Inter Ice Age 4 by Kobo Abé: I became interested in Kobo Abé originally after watching The Face of Another, the film directed by Hiroshi Teshigahara based on his book of the same name. That movie is a very designed, stark and theatrically filmed existential tale about a man with a facial disfiguration whose identity becomes clouded when he takes on a face transplant. I really liked the minimal way the story is told and went on to read Abé's The Woman in the Dunes. That book is really wonderful, especially the detail put into making the constantly moving sand a character in its own right. I always really appreciate a pared-down, simple and formal writing technique, which Abé does in a kind of scientific style. I'm only about a quarter into Inter Ice Age 4 but so far it is a slightly more humorous read, a sci-fi tale about a man who invents a machine that can predict the future.

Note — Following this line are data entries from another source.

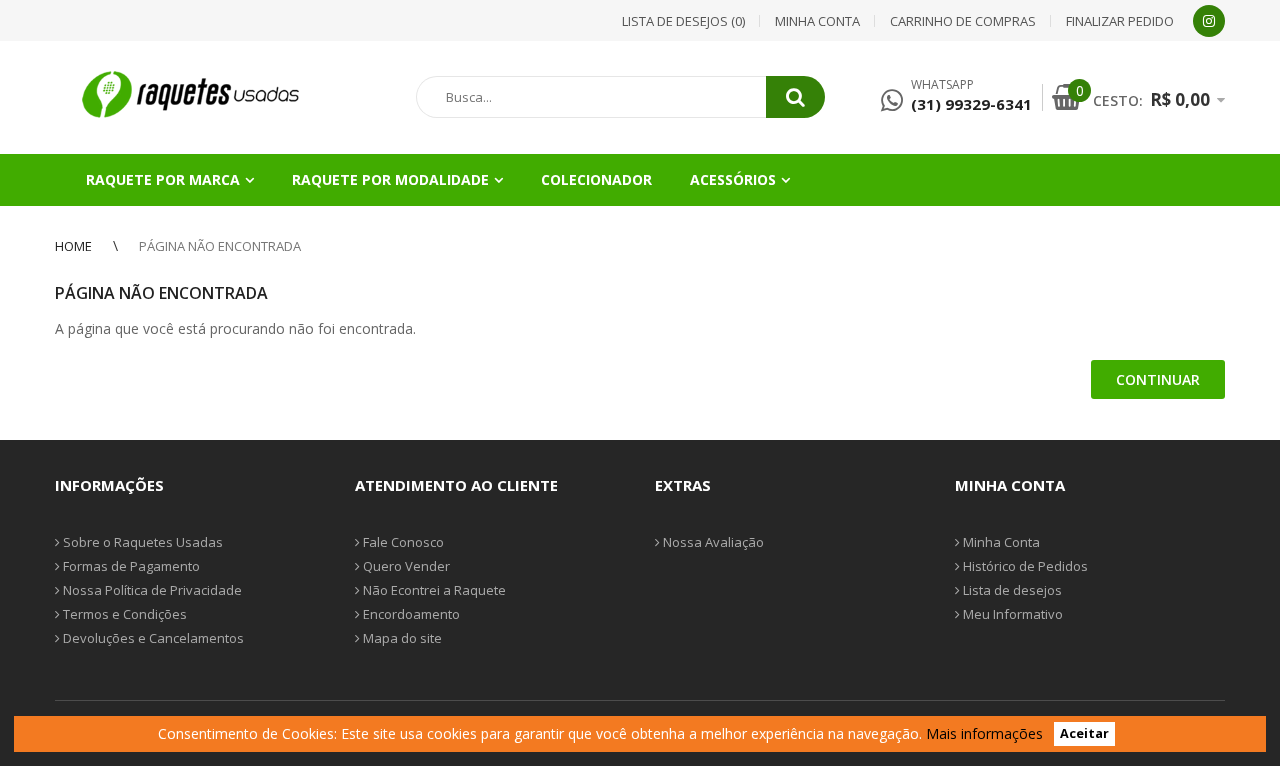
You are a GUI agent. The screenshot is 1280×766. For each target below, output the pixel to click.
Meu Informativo (1011, 614)
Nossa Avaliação (712, 542)
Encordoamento (410, 614)
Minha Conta (1000, 542)
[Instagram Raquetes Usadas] (1209, 21)
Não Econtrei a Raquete (433, 590)
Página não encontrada (220, 246)
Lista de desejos (1011, 590)
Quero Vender (405, 566)
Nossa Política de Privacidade (151, 590)
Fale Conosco (402, 542)
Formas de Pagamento (130, 566)
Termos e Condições (123, 614)
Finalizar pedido (1120, 21)
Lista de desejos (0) (683, 21)
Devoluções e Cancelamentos (152, 638)
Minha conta (817, 21)
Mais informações (984, 733)
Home (73, 246)
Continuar (1158, 379)
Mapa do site (401, 638)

That's what I've got going at the moment. I'm a really weak-willed reader. I let books sit for weeks after putting them down and then get back into it kind of begrudgingly. Basically, it depends on the whether the weather is nice enough to sit out on my balcony. Next in the pile is Schrader on Schrader, one of Faber & Faber's fantastic Directors on Directors series that gave us the amazing Herzog on Herzog. This one is about Paul Schrader, writer of Taxi Driver and director of American Gigolo, Mishima: A Life in Four Chapters, and Light Sleeper, among others. Some of my absolute favorite movies. Schrader started out as a film critic and gradually got into writing and directing, and wrote a book about Robert Bresson, Yasujiro Ozu and Carl Dreyer called Transcendental Style in Film. I've been warned away from that book by a few, but I'm hoping the interview style of the Faber books will offer some interesting behind-the-scenes insight and more casual musings.